Copy the lines verbatim, beginning with the line that contains "Screen dimensions: 1568x775" and continuing through the end of the data, and only those lines.

○ ○ ○ ○

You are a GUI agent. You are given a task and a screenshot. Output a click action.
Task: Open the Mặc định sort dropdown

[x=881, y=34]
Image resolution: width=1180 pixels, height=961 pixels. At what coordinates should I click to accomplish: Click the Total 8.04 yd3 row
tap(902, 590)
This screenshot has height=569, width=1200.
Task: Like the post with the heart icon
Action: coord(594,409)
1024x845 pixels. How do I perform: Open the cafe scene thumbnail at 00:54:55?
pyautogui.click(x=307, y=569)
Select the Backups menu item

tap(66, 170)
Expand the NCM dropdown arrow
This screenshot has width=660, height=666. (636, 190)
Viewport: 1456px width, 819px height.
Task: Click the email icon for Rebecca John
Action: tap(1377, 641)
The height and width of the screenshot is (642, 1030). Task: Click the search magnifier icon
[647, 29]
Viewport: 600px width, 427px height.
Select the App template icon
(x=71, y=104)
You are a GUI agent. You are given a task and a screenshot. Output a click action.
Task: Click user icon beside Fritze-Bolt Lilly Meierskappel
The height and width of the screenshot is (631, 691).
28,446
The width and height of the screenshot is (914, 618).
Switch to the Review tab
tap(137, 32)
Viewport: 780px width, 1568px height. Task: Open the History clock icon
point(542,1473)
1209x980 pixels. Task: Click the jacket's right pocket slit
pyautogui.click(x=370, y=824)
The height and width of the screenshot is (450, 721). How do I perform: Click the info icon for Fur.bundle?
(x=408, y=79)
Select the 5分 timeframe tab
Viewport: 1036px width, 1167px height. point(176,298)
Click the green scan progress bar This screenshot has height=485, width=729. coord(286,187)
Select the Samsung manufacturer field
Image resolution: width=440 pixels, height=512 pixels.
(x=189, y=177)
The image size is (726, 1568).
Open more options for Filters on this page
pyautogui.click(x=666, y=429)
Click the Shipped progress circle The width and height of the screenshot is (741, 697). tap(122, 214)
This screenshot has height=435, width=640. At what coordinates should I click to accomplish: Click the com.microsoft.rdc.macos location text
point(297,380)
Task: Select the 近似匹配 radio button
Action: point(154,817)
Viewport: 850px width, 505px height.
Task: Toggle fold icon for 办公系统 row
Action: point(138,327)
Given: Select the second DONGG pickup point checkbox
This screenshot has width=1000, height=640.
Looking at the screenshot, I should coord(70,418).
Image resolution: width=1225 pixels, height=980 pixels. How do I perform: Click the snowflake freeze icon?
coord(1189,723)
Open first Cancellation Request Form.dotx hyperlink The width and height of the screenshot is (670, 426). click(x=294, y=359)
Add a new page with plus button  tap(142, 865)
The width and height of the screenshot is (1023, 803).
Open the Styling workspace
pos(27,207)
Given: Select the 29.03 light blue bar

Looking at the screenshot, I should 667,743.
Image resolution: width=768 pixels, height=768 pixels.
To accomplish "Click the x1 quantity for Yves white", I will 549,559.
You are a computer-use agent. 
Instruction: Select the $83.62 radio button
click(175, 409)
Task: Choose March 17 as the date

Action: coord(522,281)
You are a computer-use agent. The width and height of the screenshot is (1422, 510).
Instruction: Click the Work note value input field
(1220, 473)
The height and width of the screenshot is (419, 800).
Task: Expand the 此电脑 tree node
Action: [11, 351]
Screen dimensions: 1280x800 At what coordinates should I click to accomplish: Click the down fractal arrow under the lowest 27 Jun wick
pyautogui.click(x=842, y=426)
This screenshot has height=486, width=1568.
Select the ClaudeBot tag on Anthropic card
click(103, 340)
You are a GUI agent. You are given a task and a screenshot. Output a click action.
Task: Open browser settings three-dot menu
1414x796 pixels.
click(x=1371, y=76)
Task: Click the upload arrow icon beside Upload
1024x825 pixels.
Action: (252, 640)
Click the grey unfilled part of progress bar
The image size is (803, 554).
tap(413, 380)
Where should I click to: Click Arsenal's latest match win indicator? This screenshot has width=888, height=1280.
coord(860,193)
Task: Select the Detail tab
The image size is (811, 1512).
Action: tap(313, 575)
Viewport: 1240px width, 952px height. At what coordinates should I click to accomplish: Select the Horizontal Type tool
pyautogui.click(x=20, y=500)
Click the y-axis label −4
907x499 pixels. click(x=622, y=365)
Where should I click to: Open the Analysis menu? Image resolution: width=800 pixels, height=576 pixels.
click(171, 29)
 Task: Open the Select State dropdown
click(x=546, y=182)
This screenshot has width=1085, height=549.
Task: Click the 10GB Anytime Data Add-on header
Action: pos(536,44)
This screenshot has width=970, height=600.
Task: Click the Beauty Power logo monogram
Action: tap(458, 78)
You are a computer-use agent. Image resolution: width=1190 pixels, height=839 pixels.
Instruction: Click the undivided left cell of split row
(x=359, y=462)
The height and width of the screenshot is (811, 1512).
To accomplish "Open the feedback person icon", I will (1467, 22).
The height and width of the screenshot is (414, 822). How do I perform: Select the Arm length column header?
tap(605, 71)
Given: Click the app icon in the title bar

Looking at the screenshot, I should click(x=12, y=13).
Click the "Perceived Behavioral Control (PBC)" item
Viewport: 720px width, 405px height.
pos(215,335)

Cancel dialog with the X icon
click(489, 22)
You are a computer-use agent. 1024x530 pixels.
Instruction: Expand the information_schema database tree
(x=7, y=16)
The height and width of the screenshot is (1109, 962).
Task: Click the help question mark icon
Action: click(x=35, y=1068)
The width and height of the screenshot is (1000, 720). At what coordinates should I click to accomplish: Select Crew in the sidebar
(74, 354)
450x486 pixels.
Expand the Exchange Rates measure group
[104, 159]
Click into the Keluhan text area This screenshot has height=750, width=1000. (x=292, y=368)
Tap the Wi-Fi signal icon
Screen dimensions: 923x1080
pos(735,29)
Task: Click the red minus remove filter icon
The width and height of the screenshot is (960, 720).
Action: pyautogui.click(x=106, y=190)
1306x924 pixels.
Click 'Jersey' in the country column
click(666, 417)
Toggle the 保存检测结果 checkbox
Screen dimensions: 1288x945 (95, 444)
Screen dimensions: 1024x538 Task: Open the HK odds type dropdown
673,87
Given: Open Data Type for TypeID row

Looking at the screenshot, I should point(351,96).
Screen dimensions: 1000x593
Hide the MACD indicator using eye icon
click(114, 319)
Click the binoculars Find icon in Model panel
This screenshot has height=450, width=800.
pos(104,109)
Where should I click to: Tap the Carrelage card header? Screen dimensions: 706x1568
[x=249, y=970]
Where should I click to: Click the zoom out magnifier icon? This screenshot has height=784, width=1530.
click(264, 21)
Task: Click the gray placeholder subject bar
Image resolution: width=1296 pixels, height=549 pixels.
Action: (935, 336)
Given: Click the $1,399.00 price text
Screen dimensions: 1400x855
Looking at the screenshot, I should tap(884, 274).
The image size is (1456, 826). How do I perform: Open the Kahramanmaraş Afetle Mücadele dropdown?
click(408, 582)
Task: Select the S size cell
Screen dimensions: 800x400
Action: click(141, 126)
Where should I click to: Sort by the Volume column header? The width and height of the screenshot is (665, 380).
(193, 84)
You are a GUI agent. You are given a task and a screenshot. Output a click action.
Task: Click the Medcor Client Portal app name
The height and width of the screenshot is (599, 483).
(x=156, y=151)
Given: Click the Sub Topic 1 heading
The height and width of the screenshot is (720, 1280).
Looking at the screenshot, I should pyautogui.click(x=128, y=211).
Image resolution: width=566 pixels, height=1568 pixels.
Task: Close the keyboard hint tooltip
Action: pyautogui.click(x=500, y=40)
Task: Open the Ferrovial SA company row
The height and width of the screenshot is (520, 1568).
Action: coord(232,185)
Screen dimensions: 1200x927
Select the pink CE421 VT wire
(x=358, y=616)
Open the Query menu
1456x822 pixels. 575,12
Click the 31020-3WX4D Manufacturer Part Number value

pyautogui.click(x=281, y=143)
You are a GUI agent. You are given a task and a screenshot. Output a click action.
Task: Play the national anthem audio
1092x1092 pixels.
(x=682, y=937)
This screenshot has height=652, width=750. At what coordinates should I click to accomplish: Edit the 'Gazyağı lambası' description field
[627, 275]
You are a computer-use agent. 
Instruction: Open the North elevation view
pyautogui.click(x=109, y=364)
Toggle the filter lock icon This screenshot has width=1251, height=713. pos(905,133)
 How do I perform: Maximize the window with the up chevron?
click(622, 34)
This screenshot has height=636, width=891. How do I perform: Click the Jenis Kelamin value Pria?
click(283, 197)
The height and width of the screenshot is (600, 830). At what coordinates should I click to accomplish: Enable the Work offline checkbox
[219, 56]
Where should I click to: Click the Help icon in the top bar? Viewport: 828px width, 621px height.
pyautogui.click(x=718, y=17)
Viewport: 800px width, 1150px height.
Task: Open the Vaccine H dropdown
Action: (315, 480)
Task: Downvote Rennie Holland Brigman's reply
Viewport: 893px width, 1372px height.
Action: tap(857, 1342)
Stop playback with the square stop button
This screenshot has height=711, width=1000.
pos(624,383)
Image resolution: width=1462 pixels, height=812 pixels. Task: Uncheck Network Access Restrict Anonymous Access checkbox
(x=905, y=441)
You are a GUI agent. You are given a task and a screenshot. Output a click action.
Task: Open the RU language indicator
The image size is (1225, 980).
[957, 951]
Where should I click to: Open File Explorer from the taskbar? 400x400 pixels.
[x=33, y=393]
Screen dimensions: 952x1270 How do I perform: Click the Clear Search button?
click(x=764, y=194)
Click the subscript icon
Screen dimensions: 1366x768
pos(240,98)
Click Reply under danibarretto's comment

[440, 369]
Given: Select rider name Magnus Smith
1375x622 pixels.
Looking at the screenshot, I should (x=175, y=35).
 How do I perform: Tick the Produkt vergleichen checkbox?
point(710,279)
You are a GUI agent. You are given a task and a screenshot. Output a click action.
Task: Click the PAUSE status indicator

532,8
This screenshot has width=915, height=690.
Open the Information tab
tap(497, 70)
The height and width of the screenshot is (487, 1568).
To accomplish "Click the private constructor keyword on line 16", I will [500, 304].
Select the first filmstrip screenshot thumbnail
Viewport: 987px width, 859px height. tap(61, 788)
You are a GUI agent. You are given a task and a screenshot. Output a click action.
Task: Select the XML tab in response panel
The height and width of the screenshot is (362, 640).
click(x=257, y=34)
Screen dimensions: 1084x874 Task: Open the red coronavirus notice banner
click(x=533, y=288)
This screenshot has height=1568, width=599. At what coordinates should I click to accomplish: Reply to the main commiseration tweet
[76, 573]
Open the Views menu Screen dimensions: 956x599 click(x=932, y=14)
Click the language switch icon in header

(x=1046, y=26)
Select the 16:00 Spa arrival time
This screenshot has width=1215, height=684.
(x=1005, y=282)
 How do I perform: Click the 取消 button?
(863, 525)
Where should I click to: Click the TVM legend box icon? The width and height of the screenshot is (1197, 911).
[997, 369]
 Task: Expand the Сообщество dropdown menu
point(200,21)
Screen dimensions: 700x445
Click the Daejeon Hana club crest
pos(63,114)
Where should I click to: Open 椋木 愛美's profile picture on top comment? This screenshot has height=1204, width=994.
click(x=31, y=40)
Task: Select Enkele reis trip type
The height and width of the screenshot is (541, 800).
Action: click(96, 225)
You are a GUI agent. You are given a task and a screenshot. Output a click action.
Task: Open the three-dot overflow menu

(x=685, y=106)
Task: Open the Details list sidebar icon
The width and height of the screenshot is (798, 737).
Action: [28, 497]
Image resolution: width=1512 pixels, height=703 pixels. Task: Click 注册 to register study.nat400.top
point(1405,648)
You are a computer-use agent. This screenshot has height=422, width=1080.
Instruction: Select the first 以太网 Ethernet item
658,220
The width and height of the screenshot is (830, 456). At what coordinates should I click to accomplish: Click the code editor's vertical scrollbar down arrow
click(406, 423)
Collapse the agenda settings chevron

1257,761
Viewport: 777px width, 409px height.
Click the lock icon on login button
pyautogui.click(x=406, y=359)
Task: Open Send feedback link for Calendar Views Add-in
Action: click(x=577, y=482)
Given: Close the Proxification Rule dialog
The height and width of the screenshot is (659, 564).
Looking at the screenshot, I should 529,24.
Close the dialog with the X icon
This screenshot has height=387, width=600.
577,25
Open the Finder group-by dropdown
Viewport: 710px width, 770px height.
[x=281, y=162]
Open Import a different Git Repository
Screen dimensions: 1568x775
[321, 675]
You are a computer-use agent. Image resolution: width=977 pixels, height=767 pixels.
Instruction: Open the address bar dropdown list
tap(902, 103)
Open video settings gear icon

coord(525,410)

○ ○ ○ ○

### Result of this task
Screen dimensions: 1568x775
[321, 675]
You are a computer-use agent. Image resolution: width=977 pixels, height=767 pixels.
Instruction: Open the address bar dropdown list
tap(902, 103)
Open video settings gear icon

coord(525,410)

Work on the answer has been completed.